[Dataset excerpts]
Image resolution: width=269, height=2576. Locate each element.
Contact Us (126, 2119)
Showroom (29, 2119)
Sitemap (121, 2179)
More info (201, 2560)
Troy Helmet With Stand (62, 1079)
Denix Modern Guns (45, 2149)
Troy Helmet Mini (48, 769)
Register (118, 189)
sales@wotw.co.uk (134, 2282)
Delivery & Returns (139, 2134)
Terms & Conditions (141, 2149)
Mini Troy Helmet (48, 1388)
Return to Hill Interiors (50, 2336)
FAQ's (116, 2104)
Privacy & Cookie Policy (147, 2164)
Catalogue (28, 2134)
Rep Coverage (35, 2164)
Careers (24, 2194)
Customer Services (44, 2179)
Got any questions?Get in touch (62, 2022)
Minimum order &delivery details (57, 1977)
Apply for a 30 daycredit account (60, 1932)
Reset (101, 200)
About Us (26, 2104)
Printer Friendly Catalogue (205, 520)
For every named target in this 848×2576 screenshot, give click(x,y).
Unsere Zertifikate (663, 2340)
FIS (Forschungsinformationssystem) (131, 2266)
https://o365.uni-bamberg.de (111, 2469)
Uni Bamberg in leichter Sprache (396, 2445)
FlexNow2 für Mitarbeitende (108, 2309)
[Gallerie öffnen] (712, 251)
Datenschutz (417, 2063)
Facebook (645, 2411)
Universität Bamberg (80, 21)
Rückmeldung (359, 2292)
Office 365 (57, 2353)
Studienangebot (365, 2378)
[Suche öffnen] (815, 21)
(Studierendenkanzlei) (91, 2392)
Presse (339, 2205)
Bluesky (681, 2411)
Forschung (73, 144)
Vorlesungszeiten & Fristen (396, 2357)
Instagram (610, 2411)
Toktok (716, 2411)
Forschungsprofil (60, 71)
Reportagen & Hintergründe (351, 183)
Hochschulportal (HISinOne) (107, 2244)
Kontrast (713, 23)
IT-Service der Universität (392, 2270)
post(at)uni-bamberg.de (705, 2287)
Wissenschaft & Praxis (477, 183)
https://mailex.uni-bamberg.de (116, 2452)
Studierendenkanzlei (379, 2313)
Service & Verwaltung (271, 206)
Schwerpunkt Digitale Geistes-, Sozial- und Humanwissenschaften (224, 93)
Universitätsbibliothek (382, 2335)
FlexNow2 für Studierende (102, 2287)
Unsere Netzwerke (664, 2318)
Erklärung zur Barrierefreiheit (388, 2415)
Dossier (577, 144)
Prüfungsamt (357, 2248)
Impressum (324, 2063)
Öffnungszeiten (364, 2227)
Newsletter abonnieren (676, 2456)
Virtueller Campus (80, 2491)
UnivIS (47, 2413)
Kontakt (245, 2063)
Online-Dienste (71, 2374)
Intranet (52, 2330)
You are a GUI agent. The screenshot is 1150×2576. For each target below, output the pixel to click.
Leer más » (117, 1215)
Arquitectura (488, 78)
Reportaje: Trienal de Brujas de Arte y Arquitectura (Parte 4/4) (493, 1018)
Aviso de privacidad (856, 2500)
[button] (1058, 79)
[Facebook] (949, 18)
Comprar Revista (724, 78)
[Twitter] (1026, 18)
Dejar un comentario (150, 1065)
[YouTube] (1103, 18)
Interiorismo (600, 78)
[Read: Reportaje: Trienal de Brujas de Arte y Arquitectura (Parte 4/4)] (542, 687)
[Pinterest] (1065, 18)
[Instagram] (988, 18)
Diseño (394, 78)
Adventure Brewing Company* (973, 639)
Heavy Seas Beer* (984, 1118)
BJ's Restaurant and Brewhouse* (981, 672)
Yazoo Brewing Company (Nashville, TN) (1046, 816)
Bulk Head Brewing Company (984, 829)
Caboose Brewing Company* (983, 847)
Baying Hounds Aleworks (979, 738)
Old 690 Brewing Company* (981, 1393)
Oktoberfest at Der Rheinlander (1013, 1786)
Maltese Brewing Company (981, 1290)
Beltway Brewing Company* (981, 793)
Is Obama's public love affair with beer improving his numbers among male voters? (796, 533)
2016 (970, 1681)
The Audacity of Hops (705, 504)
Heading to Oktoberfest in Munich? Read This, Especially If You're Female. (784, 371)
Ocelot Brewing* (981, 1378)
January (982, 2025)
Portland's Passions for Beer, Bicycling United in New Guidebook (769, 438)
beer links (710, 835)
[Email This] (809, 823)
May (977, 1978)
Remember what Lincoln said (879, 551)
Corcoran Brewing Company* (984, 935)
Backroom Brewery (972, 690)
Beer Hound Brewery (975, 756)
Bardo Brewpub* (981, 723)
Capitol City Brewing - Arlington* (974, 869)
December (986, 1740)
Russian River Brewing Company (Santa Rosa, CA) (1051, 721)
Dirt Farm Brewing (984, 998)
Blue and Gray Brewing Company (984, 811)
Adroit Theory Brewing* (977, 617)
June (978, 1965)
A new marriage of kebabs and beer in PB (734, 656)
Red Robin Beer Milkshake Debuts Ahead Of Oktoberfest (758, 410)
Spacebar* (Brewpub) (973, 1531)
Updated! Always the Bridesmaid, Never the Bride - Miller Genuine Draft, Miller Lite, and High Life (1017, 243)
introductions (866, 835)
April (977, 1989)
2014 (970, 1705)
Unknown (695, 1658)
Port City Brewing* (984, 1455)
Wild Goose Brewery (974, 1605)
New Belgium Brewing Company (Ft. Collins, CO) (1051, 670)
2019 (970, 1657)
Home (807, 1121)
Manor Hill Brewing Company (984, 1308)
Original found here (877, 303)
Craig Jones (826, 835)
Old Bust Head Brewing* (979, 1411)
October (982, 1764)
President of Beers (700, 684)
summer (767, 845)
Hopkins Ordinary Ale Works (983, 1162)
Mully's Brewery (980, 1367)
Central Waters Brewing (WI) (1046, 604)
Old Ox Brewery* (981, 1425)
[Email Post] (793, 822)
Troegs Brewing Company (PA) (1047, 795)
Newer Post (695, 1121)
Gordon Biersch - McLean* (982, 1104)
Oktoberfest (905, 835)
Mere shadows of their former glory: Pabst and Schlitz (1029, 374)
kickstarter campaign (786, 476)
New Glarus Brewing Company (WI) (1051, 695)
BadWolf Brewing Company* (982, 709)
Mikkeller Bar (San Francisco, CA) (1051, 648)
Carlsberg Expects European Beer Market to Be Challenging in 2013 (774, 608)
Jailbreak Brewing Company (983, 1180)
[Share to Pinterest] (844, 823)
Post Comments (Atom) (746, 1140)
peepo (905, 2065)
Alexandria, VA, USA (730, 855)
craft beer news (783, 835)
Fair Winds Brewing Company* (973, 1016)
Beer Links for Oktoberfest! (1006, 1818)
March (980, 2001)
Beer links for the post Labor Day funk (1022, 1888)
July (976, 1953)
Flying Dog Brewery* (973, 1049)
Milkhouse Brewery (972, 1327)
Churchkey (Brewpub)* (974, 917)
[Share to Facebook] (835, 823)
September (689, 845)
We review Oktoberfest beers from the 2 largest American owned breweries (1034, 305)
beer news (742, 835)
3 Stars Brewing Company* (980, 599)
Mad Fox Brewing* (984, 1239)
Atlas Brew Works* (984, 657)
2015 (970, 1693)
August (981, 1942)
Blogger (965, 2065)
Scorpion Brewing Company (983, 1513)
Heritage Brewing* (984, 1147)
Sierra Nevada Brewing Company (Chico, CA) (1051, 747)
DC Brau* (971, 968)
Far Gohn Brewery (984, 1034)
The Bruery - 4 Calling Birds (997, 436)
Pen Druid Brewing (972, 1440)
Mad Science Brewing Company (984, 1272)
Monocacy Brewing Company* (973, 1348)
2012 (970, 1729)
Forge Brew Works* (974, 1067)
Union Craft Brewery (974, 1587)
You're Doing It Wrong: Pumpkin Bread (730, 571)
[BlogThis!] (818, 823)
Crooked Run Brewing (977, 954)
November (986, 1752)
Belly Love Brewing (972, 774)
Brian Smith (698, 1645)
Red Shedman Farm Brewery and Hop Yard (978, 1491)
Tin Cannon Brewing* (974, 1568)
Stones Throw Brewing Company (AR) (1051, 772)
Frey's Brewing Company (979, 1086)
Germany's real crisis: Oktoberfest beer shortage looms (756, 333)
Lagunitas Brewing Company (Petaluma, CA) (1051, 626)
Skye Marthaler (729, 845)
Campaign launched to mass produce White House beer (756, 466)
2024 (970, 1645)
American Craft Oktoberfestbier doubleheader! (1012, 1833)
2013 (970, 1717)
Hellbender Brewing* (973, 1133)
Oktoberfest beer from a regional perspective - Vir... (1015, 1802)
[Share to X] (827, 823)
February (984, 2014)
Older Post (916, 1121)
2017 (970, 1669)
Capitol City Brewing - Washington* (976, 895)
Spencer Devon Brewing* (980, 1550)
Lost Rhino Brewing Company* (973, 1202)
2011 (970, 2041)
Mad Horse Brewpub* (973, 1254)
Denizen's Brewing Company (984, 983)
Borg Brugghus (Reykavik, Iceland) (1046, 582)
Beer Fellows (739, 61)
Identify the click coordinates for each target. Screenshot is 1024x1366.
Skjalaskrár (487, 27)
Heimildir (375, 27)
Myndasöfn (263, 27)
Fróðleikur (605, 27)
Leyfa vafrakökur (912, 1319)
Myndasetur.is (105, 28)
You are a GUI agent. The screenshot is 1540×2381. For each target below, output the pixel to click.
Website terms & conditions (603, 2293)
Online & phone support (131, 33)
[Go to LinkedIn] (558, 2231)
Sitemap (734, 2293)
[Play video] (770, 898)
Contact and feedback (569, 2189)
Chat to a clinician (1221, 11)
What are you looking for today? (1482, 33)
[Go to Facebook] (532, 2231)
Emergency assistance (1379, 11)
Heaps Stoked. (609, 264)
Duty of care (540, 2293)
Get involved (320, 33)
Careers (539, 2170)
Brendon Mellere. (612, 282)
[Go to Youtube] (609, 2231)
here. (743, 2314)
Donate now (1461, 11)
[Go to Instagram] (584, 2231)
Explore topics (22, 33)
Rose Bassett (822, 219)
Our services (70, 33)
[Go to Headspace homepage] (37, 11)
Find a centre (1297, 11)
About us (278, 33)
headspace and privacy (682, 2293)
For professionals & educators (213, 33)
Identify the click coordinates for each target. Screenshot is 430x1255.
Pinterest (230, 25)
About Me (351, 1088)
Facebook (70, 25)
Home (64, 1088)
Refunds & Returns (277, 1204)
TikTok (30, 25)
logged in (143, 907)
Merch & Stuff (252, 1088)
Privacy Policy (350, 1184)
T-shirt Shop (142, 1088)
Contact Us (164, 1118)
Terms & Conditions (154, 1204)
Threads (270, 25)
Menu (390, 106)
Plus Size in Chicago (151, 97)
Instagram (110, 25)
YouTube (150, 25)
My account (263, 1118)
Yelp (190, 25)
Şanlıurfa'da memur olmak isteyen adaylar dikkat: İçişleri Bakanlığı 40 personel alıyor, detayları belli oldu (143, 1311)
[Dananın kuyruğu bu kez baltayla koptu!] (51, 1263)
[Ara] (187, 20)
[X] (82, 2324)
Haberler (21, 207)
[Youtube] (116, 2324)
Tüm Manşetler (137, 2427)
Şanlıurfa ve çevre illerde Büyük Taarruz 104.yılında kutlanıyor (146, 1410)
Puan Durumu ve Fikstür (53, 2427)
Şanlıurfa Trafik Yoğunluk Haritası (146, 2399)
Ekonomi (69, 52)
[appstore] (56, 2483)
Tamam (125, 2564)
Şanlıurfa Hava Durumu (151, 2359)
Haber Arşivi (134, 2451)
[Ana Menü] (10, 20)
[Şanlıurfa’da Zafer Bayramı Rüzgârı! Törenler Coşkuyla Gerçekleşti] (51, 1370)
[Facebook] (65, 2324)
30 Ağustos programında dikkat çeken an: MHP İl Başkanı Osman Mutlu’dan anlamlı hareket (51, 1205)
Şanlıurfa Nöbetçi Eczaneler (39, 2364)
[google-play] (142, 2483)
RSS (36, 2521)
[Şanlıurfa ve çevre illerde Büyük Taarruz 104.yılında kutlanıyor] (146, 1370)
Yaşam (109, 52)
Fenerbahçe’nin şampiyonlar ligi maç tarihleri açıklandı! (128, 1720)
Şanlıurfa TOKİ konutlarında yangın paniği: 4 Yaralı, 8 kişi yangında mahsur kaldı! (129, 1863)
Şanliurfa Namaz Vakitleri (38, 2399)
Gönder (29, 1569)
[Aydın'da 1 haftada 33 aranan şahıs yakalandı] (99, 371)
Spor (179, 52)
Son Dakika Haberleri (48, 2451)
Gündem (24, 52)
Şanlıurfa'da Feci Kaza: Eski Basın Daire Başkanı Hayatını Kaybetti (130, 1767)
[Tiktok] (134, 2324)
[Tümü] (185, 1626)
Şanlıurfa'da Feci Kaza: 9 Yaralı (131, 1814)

• _GOAL OF THE EXERCISE_: Give back exactly the lines above, from the line containing "Baying Hounds Aleworks (979, 738)" through the line containing "[Email This] (809, 823)", with both end lines and nothing more.

• _PROBLEM SOLUTION_:
Baying Hounds Aleworks (979, 738)
Old 690 Brewing Company* (981, 1393)
Oktoberfest at Der Rheinlander (1013, 1786)
Maltese Brewing Company (981, 1290)
Beltway Brewing Company* (981, 793)
Is Obama's public love affair with beer improving his numbers among male voters? (796, 533)
2016 (970, 1681)
The Audacity of Hops (705, 504)
Heading to Oktoberfest in Munich? Read This, Especially If You're Female. (784, 371)
Ocelot Brewing* (981, 1378)
January (982, 2025)
Portland's Passions for Beer, Bicycling United in New Guidebook (769, 438)
beer links (710, 835)
[Email This] (809, 823)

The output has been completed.